Et pour finir, Pr. Jaafar Heikel , expert reconnu en santé publique et en économie de la santé, a livré une analyse directe et chiffrée sur les enjeux de financement du système de santé. Il a rappelé que les citoyens supportent plus de 52 % des dépenses de santé, un niveau bien au-delà des normes recommandées par l’OMS (25 % maximum). Il a plaidé pour une révision du modèle de financement, reposant sur une meilleure implication de l’État, des collectivités locales, des organismes d’assurance, et une régulation plus équitable entre secteurs public et privé. Il a également attiré l’attention sur le déséquilibre croissant en faveur du secteur privé, qui représentera 50 % des lits d’hospitalisation à l’horizon 2030. Il a salué le rôle de la Fondation Mohammed VI des Sciences et de la Santé, perçue comme un acteur stratégique intermédiaire entre public et privé, porteur de solutions hybrides, innovantes et accessibles. Enfin, il a insisté sur le poids économique des maladies chroniques, citant les coûts annuels du diabète (12 Mrds DH) et de l’hypertension (28 Mrds DH), supérieurs à eux seuls au budget du ministère de la Santé. Il a conclu en affirmant que la prévention et la territorialisation du financement sont des leviers incontournables pour bâtir un système pérenne et inclusif.

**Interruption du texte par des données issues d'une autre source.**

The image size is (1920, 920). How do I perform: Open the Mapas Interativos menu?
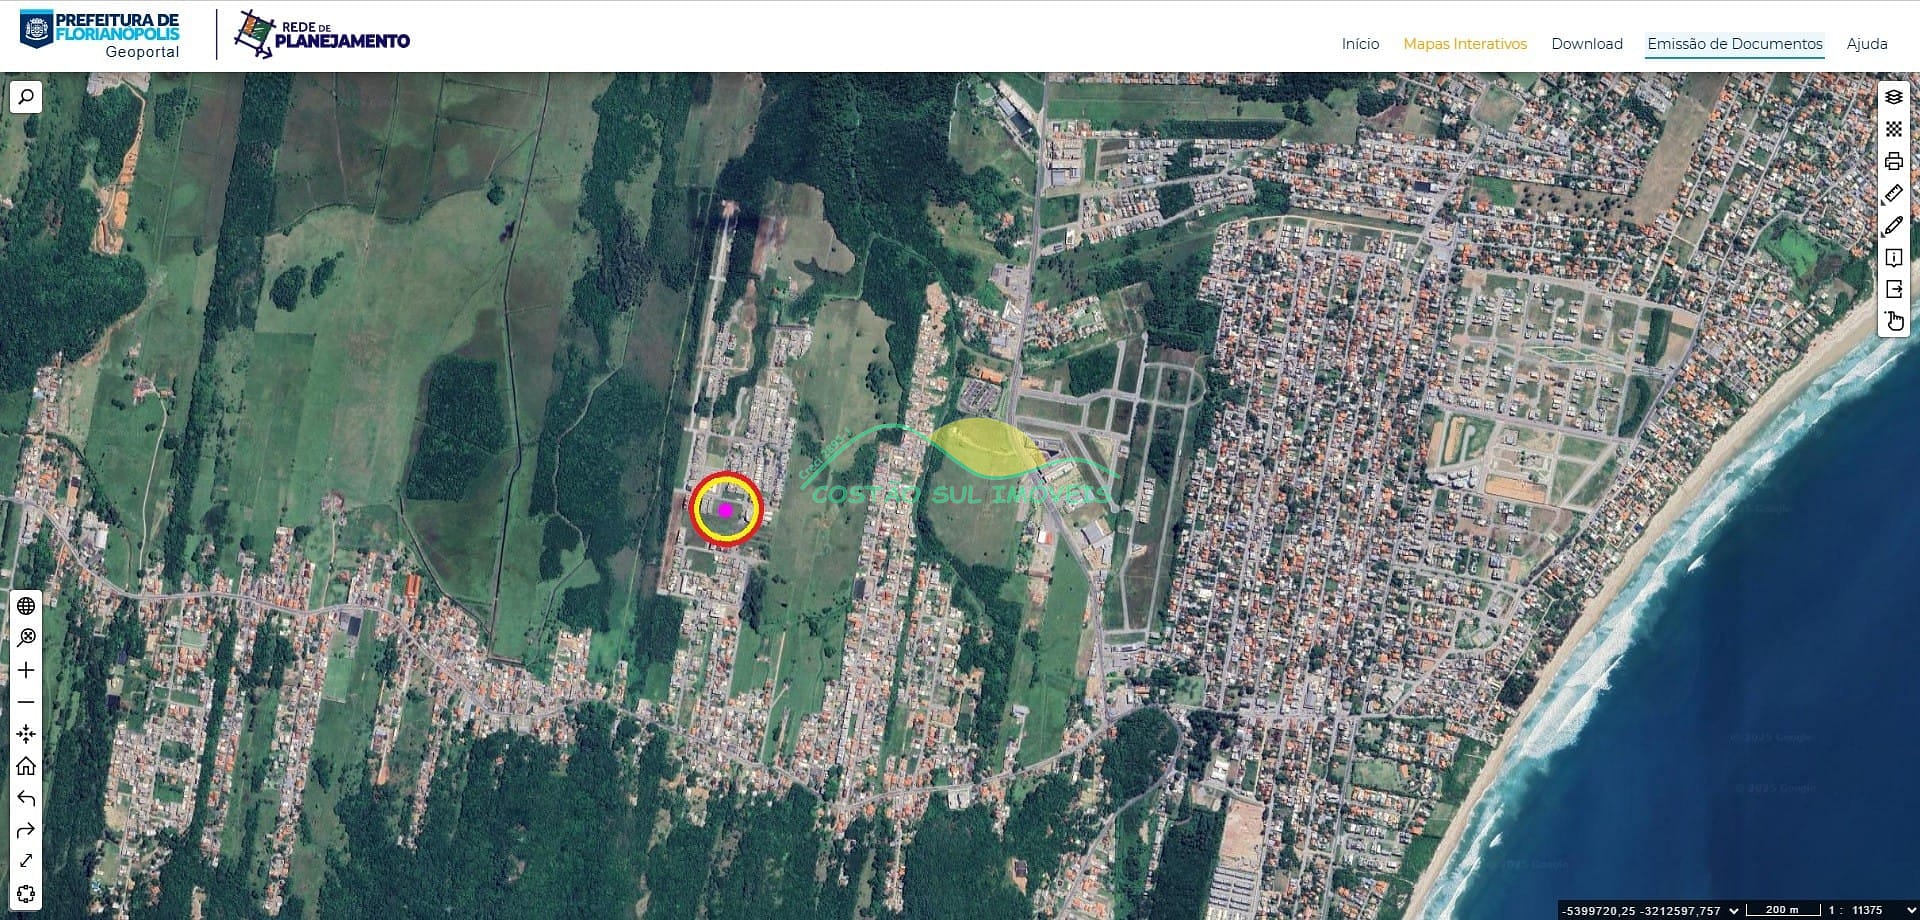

Cette conférence marquée par la participation de Stephen ORR, Président de la Chambre de Commerce Britannique pour le Maroc et Myriem Tamimy, Présidente de l’Association des Entreprises de Médicaments au Maroc (LEMM) et Directeur Général de GSK Maroc, a mis en lumière la convergence des efforts de l’administration, de la recherche, de l’innovation numérique et de l’analyse économique, en faveur d’une refondation du système de santé marocain.